PROBLEM TO SOLVE =
In the records below, reproduce verbatim the lines starting at the one containing "value under Medium" and ending at the one containing "(1309, 296)", with both of those lines included.

SUPPLIED ENTRIES =
------------------------

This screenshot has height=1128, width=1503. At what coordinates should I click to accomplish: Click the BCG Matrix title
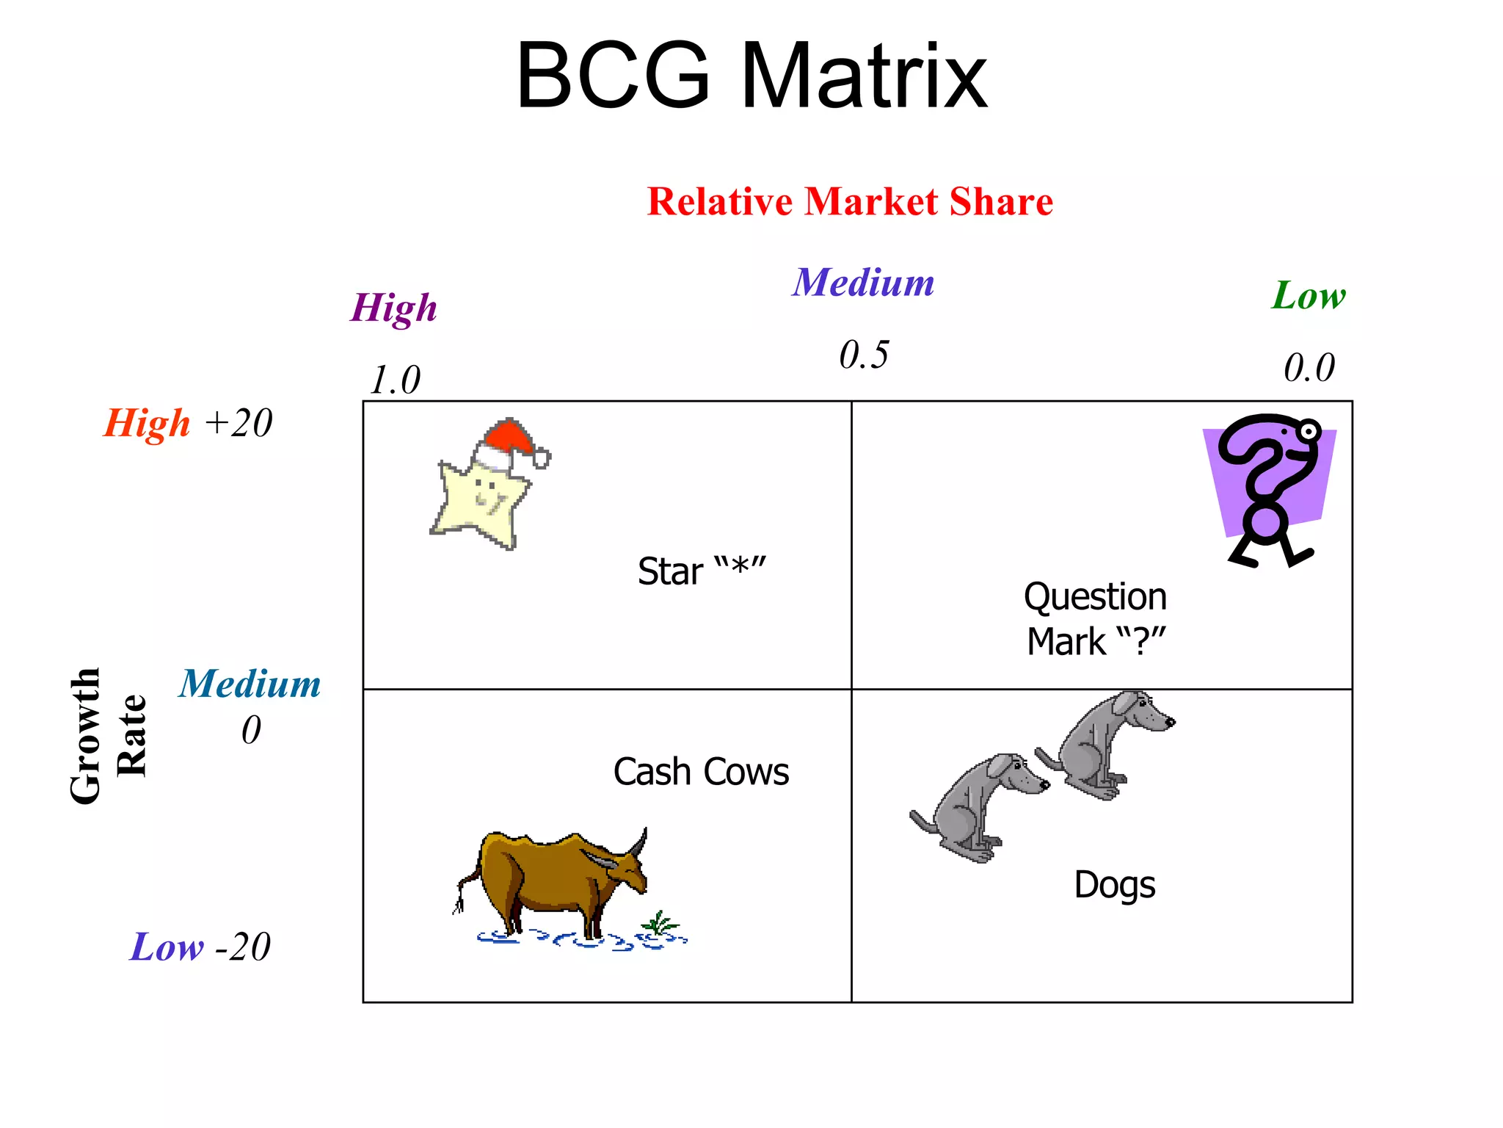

------------------------

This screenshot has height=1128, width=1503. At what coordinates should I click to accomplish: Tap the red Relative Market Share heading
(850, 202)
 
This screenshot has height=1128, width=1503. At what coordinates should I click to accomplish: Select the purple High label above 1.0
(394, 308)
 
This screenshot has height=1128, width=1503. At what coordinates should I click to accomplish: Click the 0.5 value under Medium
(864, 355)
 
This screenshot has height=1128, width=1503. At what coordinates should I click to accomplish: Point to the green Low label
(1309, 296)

------------------------

FINAL ANSWER =
This screenshot has height=1128, width=1503. At what coordinates should I click to accomplish: Click the 0.5 value under Medium
(864, 355)
 
This screenshot has height=1128, width=1503. At what coordinates should I click to accomplish: Point to the green Low label
(1309, 296)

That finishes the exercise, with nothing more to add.